__Work instructions__: Quote the material from the line containing "click on account." through the line containing "center [535, 43].", including both of those lines.

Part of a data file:
----------------------------------------
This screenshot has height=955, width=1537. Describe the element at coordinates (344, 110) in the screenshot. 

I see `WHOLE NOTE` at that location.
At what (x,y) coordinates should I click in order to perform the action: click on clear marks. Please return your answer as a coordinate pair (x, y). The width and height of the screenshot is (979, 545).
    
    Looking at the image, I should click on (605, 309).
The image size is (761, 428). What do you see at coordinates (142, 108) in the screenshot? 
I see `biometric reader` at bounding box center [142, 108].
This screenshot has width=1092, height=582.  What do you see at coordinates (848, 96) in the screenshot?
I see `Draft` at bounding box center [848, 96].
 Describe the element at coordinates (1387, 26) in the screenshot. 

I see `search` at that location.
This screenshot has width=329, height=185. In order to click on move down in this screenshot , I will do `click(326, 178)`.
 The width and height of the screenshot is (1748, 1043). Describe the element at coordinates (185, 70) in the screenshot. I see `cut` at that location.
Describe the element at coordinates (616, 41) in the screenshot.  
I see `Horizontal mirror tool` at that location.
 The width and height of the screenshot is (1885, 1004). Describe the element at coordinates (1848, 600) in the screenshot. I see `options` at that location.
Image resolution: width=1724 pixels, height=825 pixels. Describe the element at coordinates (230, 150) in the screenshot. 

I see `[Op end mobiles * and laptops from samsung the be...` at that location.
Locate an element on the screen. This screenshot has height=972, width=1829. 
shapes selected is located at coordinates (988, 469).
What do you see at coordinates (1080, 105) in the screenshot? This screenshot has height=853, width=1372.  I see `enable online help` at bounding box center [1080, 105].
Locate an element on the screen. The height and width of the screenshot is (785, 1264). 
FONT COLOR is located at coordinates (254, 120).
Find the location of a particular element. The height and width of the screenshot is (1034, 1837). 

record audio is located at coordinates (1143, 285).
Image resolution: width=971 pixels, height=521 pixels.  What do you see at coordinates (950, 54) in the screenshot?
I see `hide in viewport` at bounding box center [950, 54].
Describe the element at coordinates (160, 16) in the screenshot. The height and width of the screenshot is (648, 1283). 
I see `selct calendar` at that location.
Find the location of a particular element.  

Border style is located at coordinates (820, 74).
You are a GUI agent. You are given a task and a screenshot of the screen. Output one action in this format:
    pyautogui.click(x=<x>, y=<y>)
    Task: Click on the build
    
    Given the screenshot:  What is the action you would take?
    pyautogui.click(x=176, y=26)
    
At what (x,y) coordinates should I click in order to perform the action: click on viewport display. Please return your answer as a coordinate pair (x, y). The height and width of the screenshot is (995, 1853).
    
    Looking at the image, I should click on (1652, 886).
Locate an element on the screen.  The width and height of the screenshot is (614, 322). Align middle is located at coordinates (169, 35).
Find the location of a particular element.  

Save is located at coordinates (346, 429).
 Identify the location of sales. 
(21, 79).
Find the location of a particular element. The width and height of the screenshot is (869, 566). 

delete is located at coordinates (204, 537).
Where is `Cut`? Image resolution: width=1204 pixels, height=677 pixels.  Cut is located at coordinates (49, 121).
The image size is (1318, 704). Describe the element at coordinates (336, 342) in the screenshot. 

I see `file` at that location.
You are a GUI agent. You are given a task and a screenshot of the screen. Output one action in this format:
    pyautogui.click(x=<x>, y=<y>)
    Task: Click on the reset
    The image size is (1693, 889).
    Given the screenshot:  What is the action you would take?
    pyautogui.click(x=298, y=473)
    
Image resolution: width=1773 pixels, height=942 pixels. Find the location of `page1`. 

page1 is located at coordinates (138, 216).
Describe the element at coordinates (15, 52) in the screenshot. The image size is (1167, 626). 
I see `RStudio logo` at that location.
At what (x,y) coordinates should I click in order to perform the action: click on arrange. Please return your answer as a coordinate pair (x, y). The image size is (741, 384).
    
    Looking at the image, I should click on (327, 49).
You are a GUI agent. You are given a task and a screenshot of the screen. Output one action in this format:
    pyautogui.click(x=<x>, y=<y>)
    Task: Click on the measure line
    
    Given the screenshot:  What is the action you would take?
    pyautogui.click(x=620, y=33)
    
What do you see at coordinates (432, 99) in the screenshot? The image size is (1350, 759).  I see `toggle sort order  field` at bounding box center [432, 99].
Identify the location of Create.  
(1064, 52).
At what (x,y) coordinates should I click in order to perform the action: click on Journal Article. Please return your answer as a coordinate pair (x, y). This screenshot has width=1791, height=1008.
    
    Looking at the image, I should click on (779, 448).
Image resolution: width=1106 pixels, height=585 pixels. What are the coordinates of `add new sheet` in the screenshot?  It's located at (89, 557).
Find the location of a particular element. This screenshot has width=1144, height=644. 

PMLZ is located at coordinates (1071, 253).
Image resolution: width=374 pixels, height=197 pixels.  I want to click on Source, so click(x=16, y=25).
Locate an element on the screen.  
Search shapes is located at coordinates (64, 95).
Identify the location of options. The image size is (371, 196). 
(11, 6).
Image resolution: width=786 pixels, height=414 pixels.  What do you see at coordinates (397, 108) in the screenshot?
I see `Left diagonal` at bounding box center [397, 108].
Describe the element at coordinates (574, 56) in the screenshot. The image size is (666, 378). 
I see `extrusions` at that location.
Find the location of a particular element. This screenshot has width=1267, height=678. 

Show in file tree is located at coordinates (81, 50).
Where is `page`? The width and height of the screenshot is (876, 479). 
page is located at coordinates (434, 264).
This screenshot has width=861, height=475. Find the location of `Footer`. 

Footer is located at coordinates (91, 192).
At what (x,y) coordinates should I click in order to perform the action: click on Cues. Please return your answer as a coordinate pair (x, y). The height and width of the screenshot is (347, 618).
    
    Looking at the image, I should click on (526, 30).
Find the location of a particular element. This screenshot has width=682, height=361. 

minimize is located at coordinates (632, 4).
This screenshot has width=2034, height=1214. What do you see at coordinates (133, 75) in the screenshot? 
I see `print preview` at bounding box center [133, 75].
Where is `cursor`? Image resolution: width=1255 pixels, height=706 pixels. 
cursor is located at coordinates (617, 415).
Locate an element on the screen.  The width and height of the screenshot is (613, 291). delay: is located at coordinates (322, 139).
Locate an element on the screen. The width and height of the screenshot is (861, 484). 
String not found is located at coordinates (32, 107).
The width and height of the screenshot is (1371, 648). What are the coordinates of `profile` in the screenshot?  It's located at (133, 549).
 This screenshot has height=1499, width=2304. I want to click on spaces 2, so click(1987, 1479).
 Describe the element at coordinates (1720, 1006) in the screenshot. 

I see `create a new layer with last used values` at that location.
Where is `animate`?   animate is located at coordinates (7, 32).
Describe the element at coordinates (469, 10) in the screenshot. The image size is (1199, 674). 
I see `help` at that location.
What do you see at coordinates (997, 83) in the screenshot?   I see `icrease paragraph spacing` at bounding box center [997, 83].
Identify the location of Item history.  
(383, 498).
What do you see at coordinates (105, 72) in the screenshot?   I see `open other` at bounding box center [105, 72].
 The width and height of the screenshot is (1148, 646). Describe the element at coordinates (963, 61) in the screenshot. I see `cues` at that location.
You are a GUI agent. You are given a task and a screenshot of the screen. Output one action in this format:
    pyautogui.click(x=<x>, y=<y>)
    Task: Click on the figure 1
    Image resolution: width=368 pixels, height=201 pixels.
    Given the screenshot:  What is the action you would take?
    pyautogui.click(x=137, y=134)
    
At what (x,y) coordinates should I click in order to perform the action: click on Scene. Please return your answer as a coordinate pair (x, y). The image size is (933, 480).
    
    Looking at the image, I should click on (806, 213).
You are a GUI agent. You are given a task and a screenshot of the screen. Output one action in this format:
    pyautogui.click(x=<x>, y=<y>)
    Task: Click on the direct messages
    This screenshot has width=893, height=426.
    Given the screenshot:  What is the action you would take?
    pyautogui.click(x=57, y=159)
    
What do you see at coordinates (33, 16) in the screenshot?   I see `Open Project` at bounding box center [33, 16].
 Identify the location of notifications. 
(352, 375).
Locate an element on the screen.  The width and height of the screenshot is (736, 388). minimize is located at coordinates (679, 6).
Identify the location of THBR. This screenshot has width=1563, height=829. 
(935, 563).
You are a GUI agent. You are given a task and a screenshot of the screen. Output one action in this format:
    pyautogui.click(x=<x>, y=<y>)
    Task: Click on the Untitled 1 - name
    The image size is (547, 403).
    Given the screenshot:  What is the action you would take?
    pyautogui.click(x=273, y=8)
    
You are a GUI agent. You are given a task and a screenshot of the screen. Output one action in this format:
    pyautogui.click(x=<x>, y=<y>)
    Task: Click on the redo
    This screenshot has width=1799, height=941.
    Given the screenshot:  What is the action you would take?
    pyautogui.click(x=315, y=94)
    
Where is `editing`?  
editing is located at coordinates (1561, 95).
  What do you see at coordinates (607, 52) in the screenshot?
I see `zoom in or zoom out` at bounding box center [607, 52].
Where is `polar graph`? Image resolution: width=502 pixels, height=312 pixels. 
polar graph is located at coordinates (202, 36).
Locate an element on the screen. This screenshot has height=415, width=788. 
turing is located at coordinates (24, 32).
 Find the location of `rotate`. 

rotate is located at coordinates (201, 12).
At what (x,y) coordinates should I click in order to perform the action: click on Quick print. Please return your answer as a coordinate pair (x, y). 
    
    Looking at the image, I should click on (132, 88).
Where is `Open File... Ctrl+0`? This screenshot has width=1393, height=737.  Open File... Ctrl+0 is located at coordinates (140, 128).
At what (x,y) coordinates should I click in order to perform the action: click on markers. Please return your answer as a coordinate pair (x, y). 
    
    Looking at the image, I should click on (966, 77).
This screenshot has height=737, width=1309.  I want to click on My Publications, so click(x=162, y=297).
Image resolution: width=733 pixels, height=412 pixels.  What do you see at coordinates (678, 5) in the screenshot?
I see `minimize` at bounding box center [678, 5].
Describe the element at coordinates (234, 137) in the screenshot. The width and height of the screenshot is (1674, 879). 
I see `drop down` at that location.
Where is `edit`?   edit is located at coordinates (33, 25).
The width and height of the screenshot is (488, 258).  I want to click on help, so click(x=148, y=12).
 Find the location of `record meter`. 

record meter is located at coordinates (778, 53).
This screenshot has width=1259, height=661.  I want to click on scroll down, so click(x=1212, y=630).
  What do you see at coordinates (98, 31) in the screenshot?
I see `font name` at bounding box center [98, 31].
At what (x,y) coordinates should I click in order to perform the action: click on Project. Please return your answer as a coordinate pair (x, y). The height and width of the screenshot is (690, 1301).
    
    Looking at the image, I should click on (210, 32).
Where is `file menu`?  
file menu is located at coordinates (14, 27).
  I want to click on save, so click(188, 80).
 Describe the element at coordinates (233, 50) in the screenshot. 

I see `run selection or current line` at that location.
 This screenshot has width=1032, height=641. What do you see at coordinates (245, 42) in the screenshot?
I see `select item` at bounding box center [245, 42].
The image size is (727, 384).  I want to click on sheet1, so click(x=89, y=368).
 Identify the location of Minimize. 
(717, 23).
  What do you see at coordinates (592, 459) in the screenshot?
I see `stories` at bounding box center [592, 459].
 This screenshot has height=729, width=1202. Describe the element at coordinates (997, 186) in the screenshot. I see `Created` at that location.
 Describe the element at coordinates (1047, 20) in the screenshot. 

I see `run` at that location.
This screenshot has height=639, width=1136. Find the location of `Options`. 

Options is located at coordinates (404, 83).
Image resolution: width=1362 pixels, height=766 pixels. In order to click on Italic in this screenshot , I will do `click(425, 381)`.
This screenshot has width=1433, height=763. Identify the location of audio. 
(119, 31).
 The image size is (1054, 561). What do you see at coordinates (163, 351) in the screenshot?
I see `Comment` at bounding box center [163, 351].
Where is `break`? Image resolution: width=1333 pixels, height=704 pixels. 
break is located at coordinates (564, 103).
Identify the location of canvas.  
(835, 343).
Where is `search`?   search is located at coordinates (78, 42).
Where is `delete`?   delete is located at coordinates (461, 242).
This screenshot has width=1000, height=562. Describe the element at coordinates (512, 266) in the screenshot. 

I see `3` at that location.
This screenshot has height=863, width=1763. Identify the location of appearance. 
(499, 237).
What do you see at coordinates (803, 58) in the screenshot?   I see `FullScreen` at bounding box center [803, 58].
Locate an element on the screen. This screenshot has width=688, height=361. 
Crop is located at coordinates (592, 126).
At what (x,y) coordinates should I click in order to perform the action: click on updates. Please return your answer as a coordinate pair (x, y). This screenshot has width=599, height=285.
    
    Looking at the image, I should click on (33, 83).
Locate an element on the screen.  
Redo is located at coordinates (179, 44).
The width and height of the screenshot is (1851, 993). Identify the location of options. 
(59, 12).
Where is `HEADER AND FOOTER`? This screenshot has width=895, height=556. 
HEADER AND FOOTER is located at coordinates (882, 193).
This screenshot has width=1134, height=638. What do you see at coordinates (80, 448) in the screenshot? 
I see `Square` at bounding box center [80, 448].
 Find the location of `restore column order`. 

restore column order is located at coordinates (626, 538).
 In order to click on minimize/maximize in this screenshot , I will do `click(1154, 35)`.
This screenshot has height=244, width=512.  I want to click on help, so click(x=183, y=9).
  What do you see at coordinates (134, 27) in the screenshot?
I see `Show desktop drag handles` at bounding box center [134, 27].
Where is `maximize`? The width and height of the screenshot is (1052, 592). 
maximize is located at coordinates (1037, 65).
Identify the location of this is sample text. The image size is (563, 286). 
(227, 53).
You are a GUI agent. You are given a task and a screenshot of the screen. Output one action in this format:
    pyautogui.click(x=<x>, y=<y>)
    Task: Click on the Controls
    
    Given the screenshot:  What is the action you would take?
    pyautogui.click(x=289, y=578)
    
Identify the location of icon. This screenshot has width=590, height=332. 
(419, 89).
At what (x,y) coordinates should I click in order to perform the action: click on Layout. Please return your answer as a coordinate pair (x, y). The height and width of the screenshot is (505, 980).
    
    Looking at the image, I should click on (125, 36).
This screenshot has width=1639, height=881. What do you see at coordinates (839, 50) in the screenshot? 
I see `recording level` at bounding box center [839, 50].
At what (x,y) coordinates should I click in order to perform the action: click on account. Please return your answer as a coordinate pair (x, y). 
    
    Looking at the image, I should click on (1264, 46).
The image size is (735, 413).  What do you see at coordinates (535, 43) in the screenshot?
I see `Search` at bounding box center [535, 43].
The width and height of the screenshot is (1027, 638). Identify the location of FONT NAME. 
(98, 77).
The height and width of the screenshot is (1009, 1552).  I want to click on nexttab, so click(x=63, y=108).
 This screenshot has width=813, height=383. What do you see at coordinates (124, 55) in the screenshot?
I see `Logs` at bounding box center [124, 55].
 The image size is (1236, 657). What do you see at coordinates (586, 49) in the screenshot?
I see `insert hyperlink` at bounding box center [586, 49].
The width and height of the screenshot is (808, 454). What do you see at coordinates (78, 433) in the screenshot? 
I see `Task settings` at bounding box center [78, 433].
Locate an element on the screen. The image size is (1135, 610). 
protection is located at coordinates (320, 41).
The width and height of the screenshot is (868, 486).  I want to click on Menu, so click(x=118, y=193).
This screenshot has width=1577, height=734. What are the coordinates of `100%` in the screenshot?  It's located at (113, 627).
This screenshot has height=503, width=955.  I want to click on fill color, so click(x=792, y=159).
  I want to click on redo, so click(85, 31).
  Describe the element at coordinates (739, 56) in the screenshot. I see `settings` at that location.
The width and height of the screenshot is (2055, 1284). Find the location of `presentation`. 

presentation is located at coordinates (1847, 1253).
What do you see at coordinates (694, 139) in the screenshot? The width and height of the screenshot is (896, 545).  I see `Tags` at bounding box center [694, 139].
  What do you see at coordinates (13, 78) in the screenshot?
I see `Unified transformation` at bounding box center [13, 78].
----------------------------------------
__Exercise solution__:
At what (x,y) coordinates should I click in order to perform the action: click on account. Please return your answer as a coordinate pair (x, y). 
    
    Looking at the image, I should click on (1264, 46).
The image size is (735, 413).  What do you see at coordinates (535, 43) in the screenshot?
I see `Search` at bounding box center [535, 43].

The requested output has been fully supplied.